Commodities & Futures News

Oil Up, In Line for Greatest Yearly Gains Since 2009

By Gina Lee – Oil prices slipped on the last day of 2021 but is set to post its biggest annual gains in 12 years. This is driven by a mix of global economic recovery and producer restraint, even as COVID-19 infections reached record highs around the world.

Brent oil futures slipped by 0.54% to $78.58 by 9:35 PM ET (2:35 AM GMT) and crude oil WTI futures fell 1.17% to $76.09.

In addition, Brent crude futures is on track to end the year up 53%, while U.S. crude futures is on for a 57% gain. It marks the strongest performance for these two benchmark contracts since 2009, when prices soared more than 70%.
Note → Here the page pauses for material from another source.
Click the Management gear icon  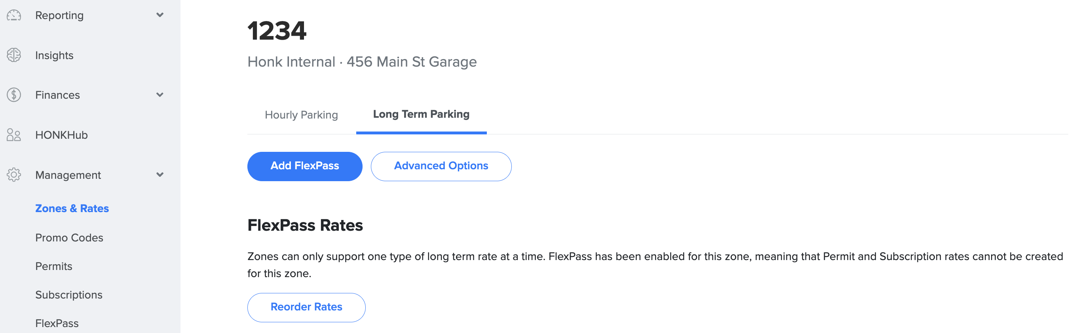(14, 175)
“We’ve had Delta and Omicron and all manner of lockdowns and travel restrictions, but demand for oil has remained relatively firm. You can attribute that to the effects of stimulus supporting demand and restrictions on supply,” said CommSec Chief Economist Craig James.
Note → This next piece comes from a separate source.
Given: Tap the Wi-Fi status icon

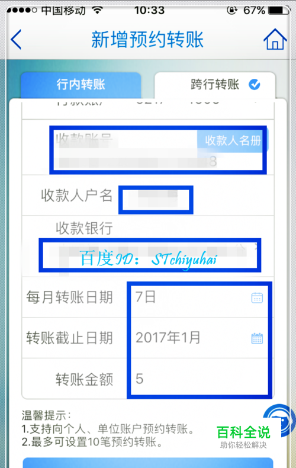Looking at the screenshot, I should [97, 10].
Today’s slip in prices comes after a rise that went on for several straight days. Soaring COVID-19 cases on new year’s eve reached new highs across the world, from Australia to the U.S., caused by the highly infectious Omicron coronavirus variant.

U.S. health experts have told Americans to brace for severe disruptions in the near future, as infection rates are likely to worsen amid increased holiday travel, New Year celebrations and school reopenings.

James expects the Organization of the Petroleum Exporting Countries, Russia and allies (OPEC+) to stick to its plan to add 400,000 barrels per day of supply each month. The alliance will meet on Jan. 4, as they continue to wind back sharp production cuts implemented in 2020.

“I think we will see a lot of pressure on OPEC+ to make sure there’s enough oil being supplied to market,” James said.